Il 39.8% delle donne, in Italia, ha un reddito inferiore ai 15.000 euro annui. Di queste il 24.8% sono “lavoratrici continue”, ovvero che lavorano tutto l’anno. Nonostante questo si trovano in una condizione di vulnerabilità economica. Gli uomini in questa condizione, invece, si fermano al 6.8%. Basterebbe questo dato, che emerge dalla ricerca ACLI (Associazioni Cristiane Lavoratori Italiani) “Lavorare dis/pari, ricerca su disparità salariale e di genere”, realizzata dall’Area Lavoro delle ACLI Nazionali, in collaborazione con il Coordinamento Donne ACLI che ha preso in esame 1.321.590 dichiarazioni fiscali (modello 730) del 2021 per capire quanto il tema della disparità salariale sia forte nel nostro paese. Il report, invece, ci fornisce molti altri numeri, probabilmente ancora più significativi. Ad esempio tra le donne lavoratrici under 35 anni quasi una su due (49,2%) ha un reddito al di sotto dei 15.000, numero che riguarda il 31,2% tra quelle che lavorano tutto l’anno. E ancora, guardando allo stipendio netto mensile dei lavoratori nel comparto dei servizi, si scopre che il gender pay gap è diffusissimo: il 69.4% delle donne non supera i 1.500 euro al mese di stipendio, percentuale che crolla al 35.7% tra gli uomini.

 

Non è un caso, allora, che il 58% delle donne dichiari di avere un lavoro, ma non una carriera (38% tra gli uomini) e che una su due (50.1%) ritenga il proprio reddito insufficiente. Stupisce invece la poca consapevolezza degli italiani, a cominciare delle donne, di questa situazione se solo il 25% di esse (e il 20% tra gli uomini) si dichiara “poco o per nulla d’accordo” riguardo all’esistenza di una parità di trattamento sul lavoro.

 

Per una volta, però, siamo in “buona compagnia” visto che in media le donne europee guadagnano il 13% in meno degli uomini a parità di mansione (In Italia il 12.5%). Per questo, l’Unione Europea sta provando a correre ai ripari e per ridurre il Gender pay gap vuole iniziare dalla trasparenza retributiva.

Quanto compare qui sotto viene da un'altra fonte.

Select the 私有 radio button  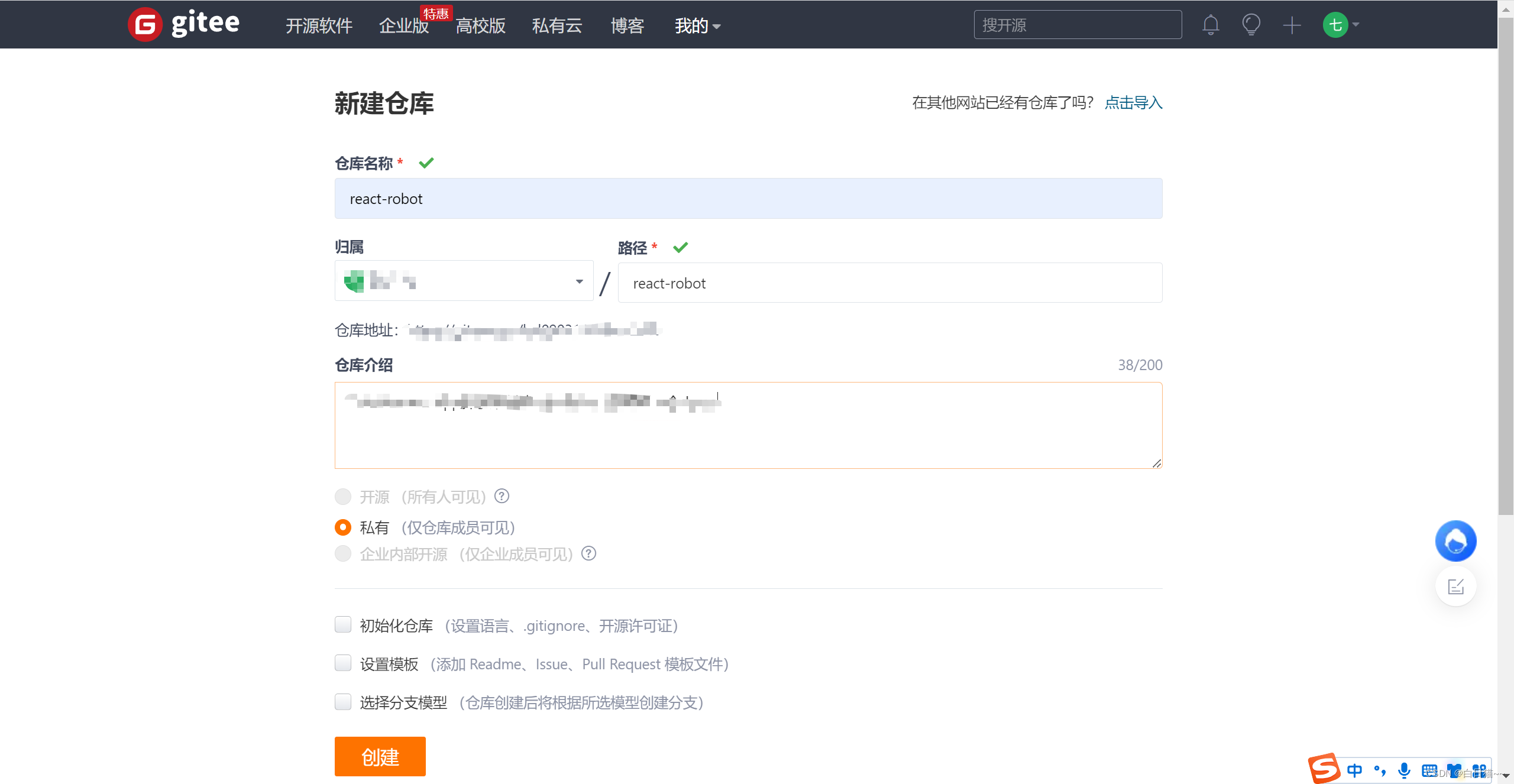(343, 527)
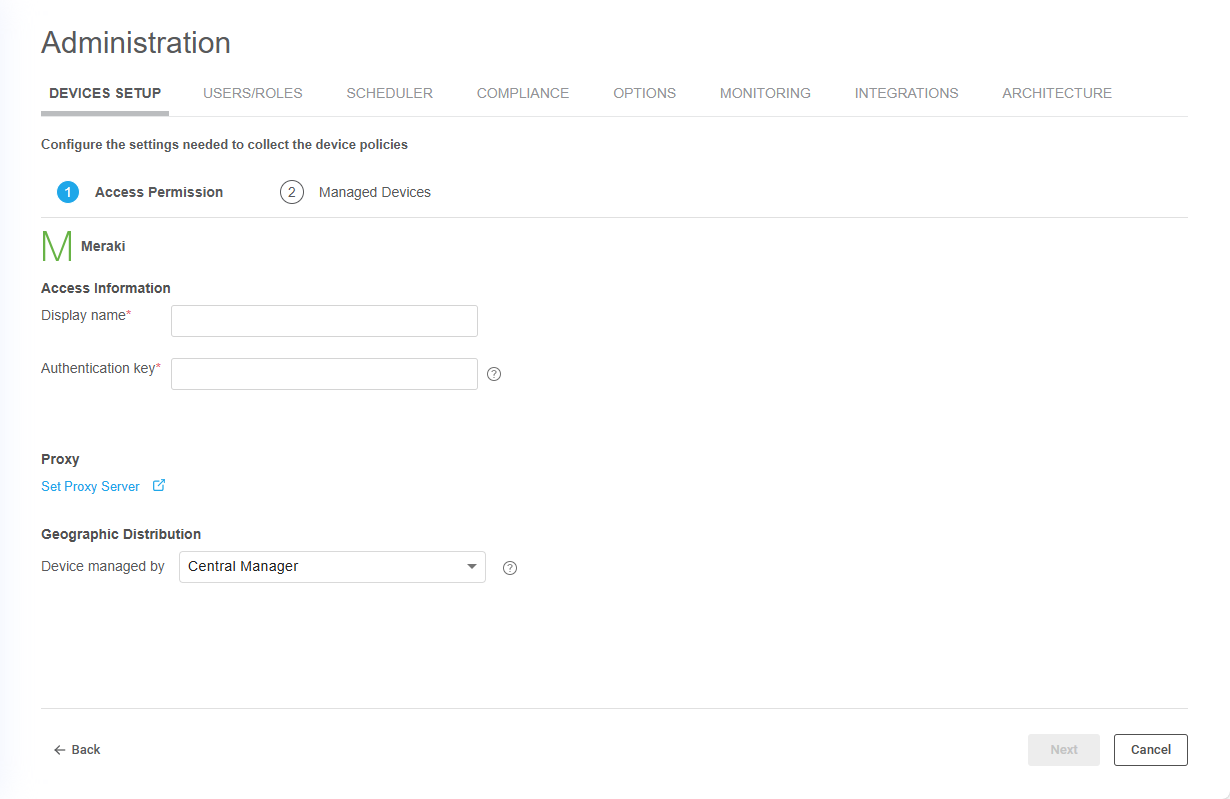Open the Monitoring tab

[x=765, y=93]
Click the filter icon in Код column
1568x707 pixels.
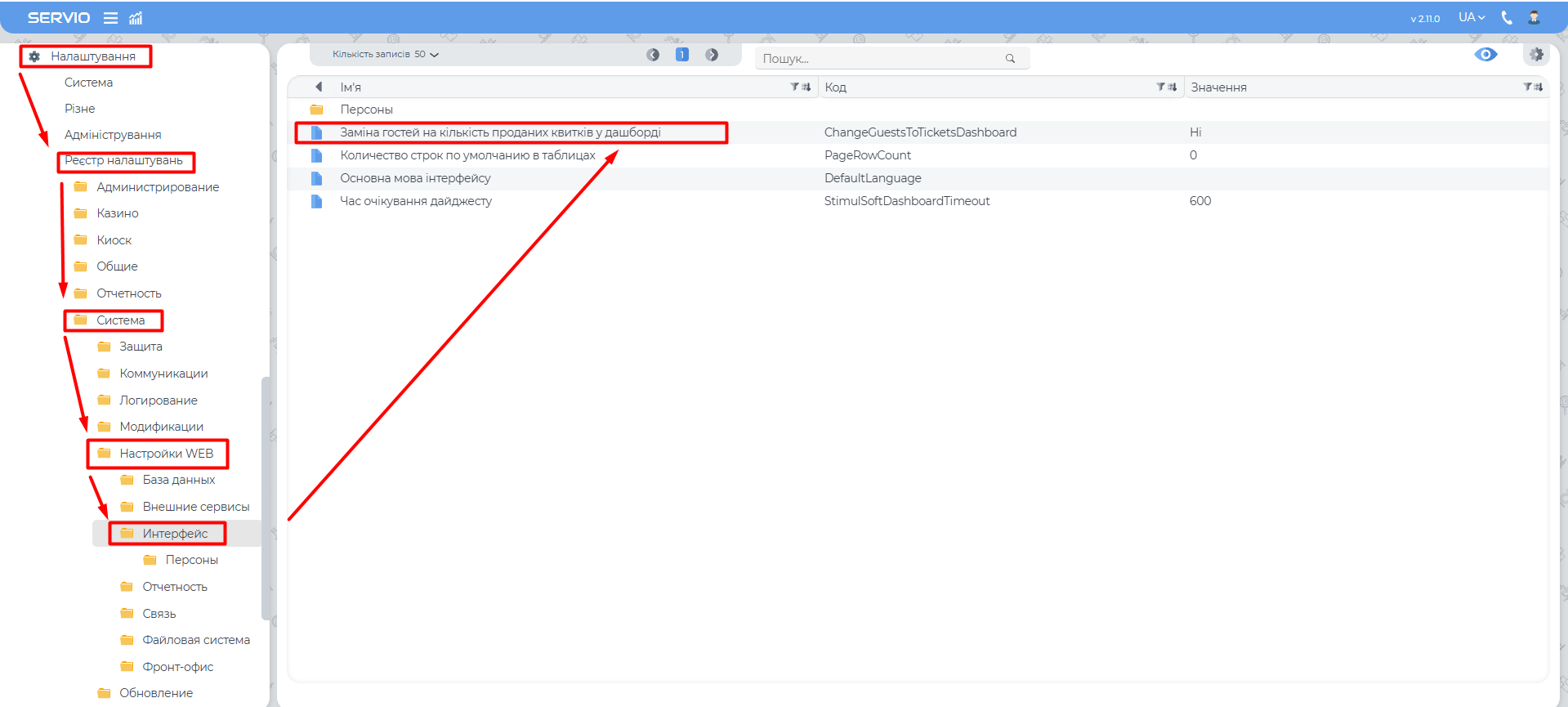coord(1160,87)
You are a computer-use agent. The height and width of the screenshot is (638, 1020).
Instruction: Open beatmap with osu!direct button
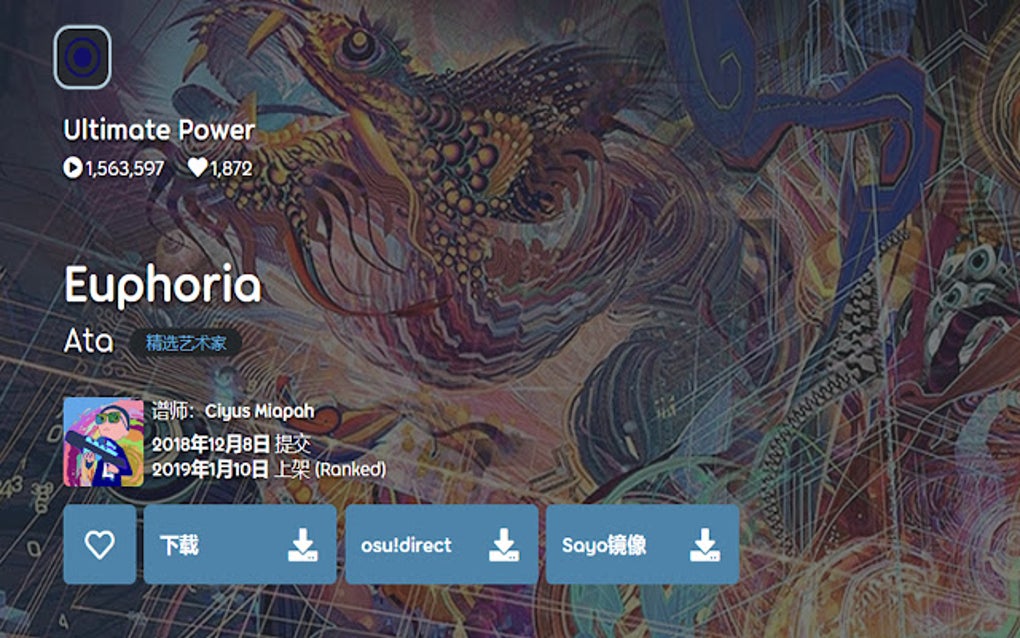(442, 544)
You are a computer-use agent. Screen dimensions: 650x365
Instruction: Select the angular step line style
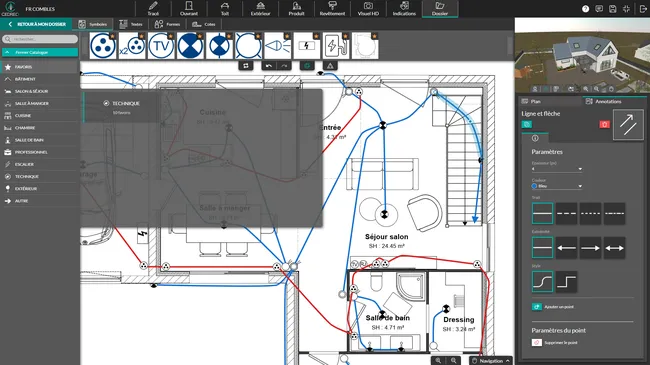click(x=566, y=282)
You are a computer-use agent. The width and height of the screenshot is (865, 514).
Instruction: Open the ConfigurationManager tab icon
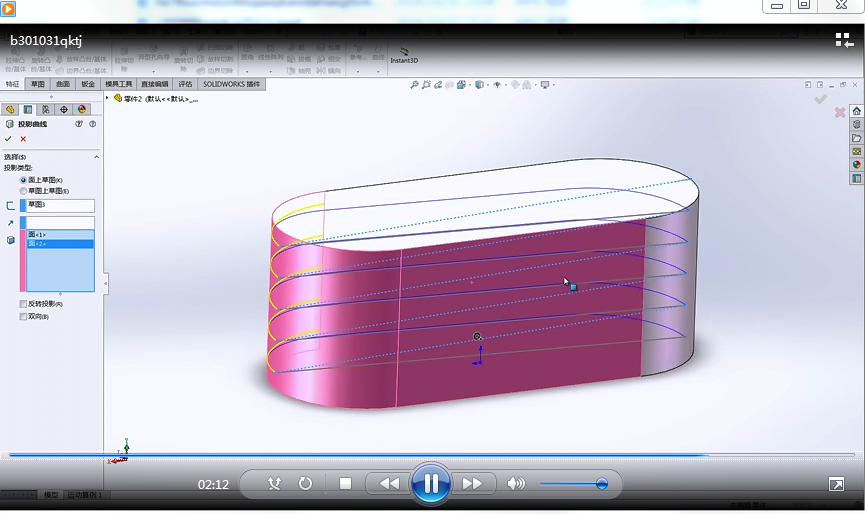coord(46,110)
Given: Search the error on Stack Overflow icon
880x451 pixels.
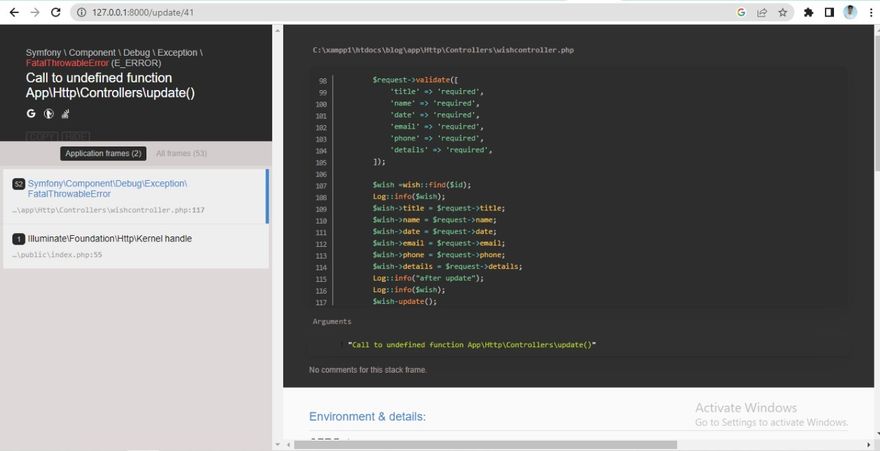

Lo scorso 10 maggio è stata approvata in via definitiva una direttiva “volta a rafforzare l’applicazione del principio della parità di retribuzione tra uomini e donne per uno stesso lavoro o per un lavoro di pari valore attraverso la trasparenza retributiva e i relativi meccanismi di applicazione“ che impone la trasparenza salariale. L’obiettivo è eliminare ogni discriminazione, arrivando all’equiparazione degli stipendi a parità di mansione.

 

I datori di lavoro, senza distinzione tra pubblico e privato, saranno quindi obbligati a dichiarare in sede di colloquio e nell’avviso di ricerca di lavoro le informazioni sulla retribuzione iniziale o sulla fascia retributiva dei posti vacanti pubblicati. Inoltre, nel testo si legge che “Tutti i lavoratori dovrebbero avere il diritto, su loro richiesta, di ottenere informazioni sul loro livello retributivo individuale e sui livelli retributivi medi, ripartiti per sesso, della categoria di lavoratori che svolgono lo stesso lavoro o un lavoro di pari valore rispetto a quello svolto da loro”. La norma, poi, ribalta l’onere della prova: non sarà più il lavoratore a dover dimostrare la discriminazione, ma toccherà al datore dimostrare di non aver violato la normativa UE. Gli stati membri dell’Unione hanno tre anni di tempo per adeguarsi alla normativa, adeguando la legislazione nazionale.